At the end of the first quarter, Hyatt’s pipeline stood at approximately 138,000 rooms, a 7% increase over last year. Hoplamazian highlighted three signings in the quarter: Park Hyatt Taormina in Italy, Grand Hyatt Shiwalik Hills in India and a height centric in downtown Cincinnati,
New signings replaced the rooms that opened during the quarter, and development interest in our brands remained very strong. We signed several exciting projects during the quarter, including the Park Hyatt Taormina in Italy, the Grand Hyatt Chihuahua hills in India and Hyatt Centric Cincinnati.
Net-rooms growth was 10.5% in the quarter compared to the same time a year ago. Net-rooms growth is projected between 6% to 7% for the full year compared to full-year 2024. In February, Hyatt opened the first of its Hyatt Studios brand in Mobile, Ala. Hoplamazian said expectations are to ramp up further in the upper-midscale segment with the introduction of its newest brand, Hyatt Select, a transient conversion brand it unveiled in Q1.
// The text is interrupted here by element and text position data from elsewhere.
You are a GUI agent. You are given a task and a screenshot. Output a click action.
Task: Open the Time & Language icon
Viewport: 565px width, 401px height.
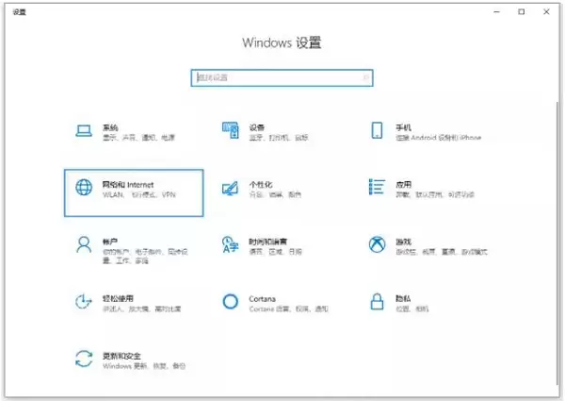[x=231, y=244]
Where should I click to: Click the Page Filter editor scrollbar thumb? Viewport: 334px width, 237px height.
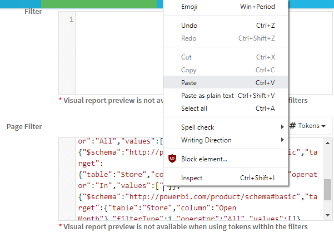tap(328, 189)
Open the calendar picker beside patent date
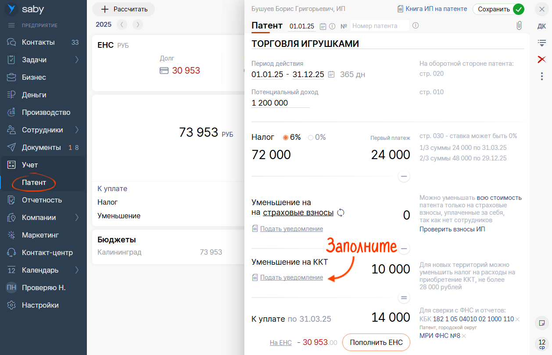 323,26
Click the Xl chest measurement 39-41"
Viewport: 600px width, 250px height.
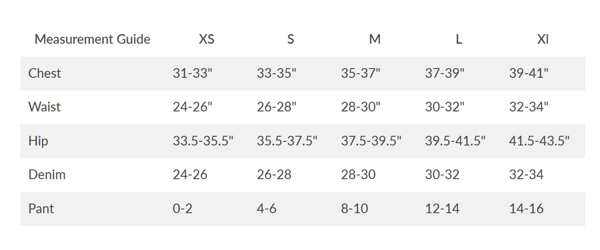tap(529, 73)
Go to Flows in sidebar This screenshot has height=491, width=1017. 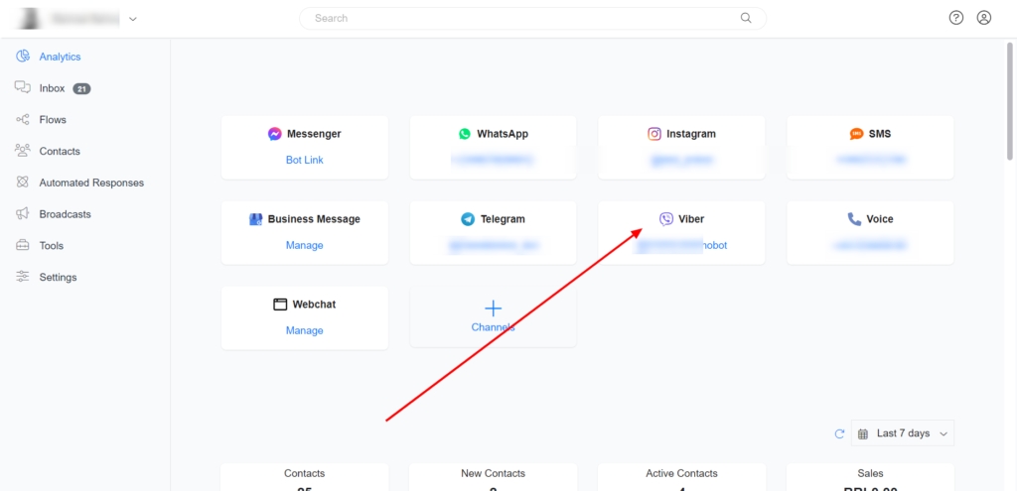[52, 120]
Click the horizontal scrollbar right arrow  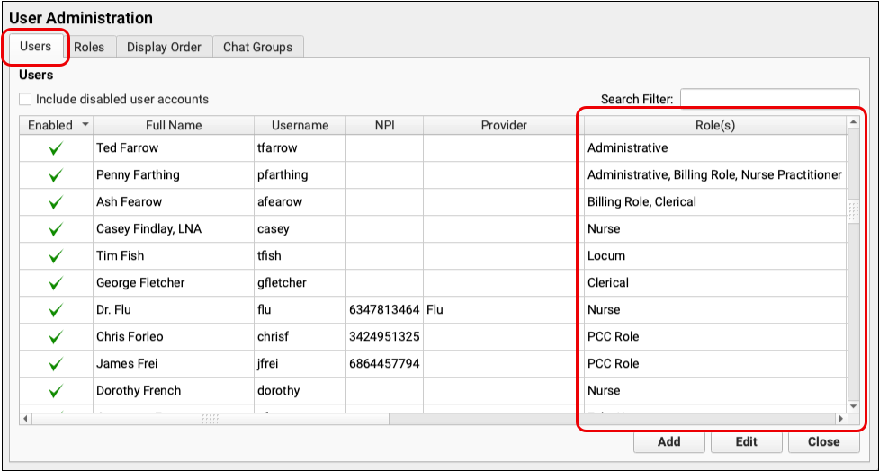(x=840, y=419)
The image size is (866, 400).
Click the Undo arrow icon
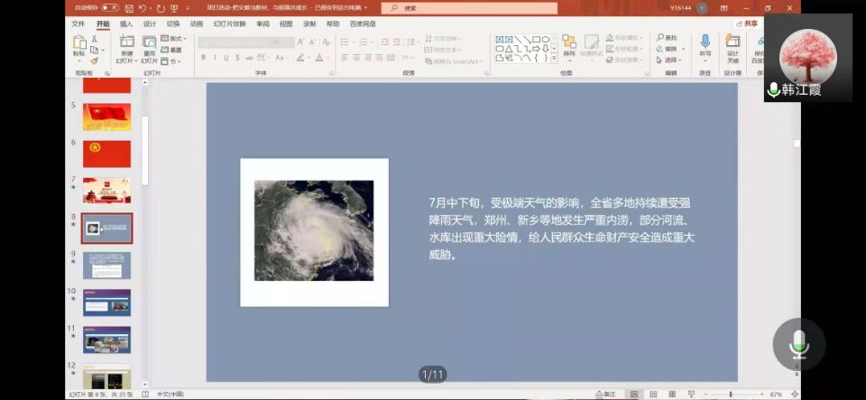point(143,8)
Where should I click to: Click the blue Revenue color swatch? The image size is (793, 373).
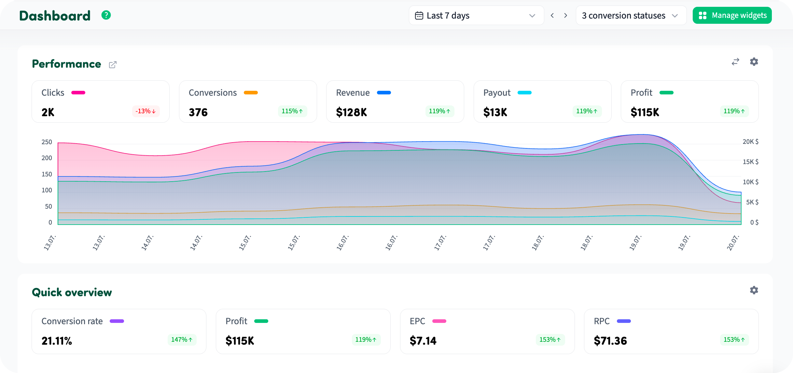click(384, 93)
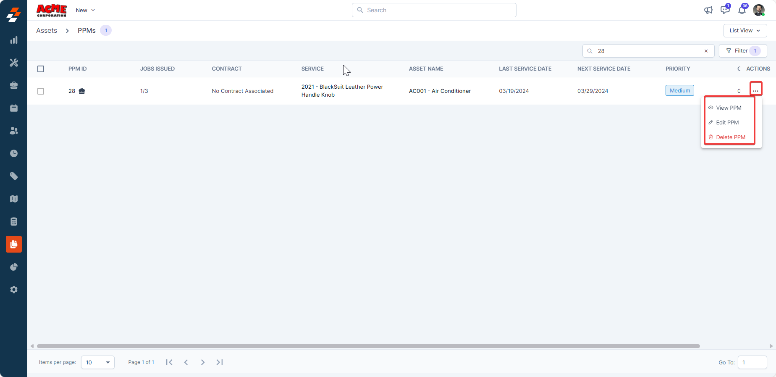Click the horizontal table scrollbar
This screenshot has height=377, width=776.
tap(368, 346)
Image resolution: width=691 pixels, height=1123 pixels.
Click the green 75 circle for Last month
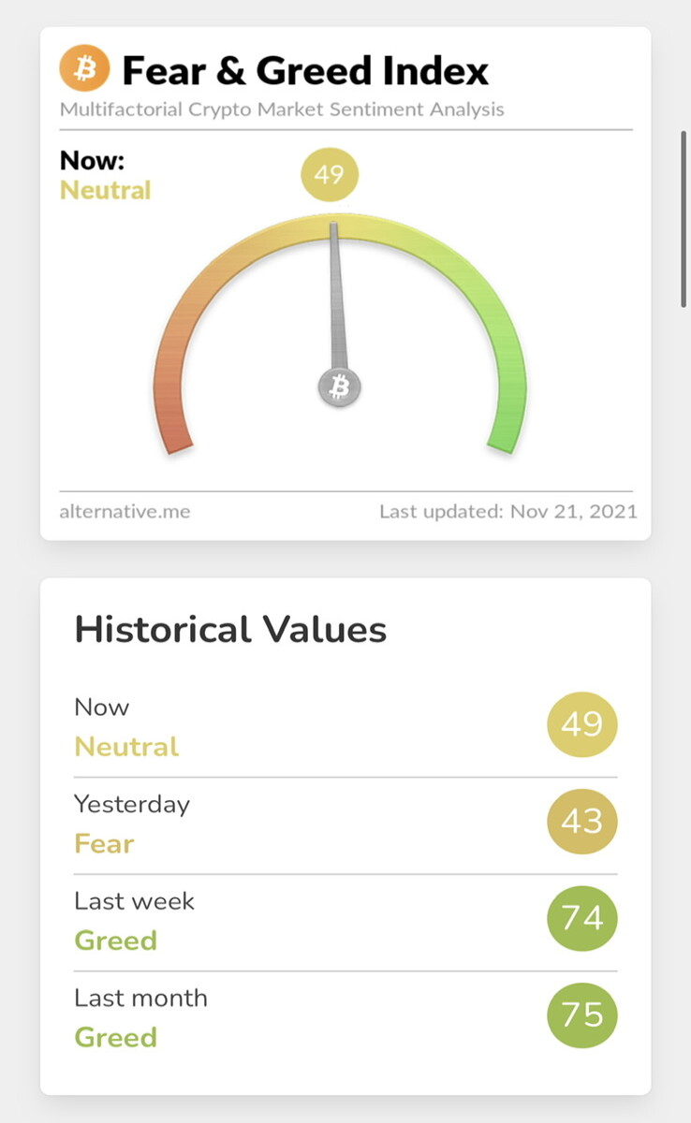(x=582, y=1015)
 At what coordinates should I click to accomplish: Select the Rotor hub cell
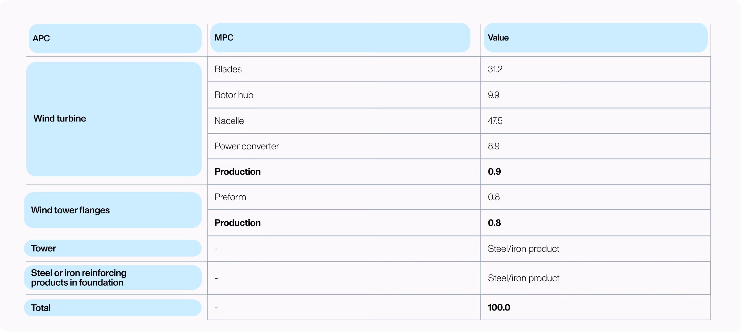[344, 95]
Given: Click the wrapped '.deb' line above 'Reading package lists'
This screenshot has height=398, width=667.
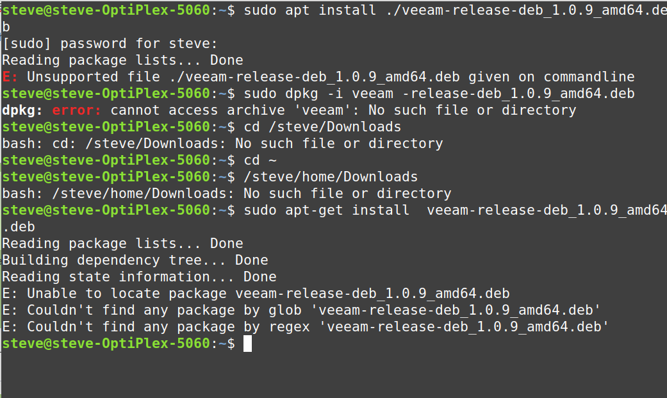Looking at the screenshot, I should 19,227.
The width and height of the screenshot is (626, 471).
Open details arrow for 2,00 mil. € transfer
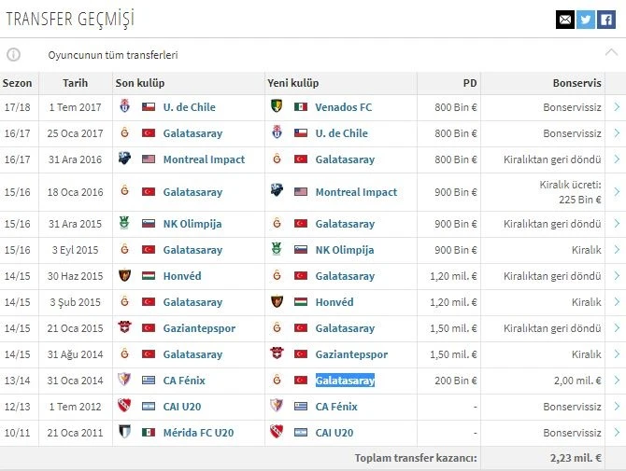(616, 381)
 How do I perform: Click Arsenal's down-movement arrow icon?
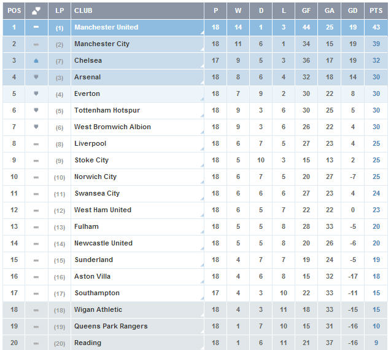(36, 78)
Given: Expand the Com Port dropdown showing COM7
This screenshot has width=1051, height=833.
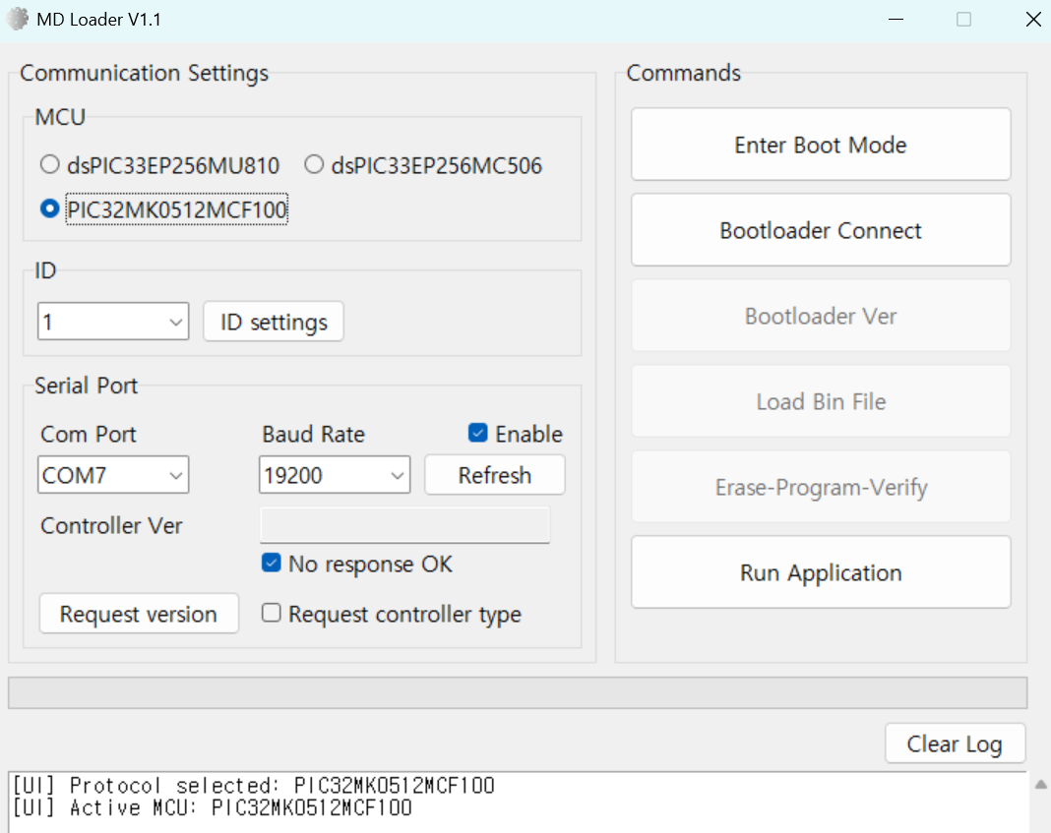Looking at the screenshot, I should (113, 475).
Building costs are rising, with Hoplamazian sharing that conversations with developers noted that cost estimations currently are in a range as high as 20% in terms of cost to build. He said that case good manufacturers in the U.S. are now working on an accelerated basis to limit any impact of tariffs with respect to imported case goods.
Hyatt’s World of Hyatt loyalty program stood at approximately 56 million members at the end of the quarter, a 22% increase over the past year.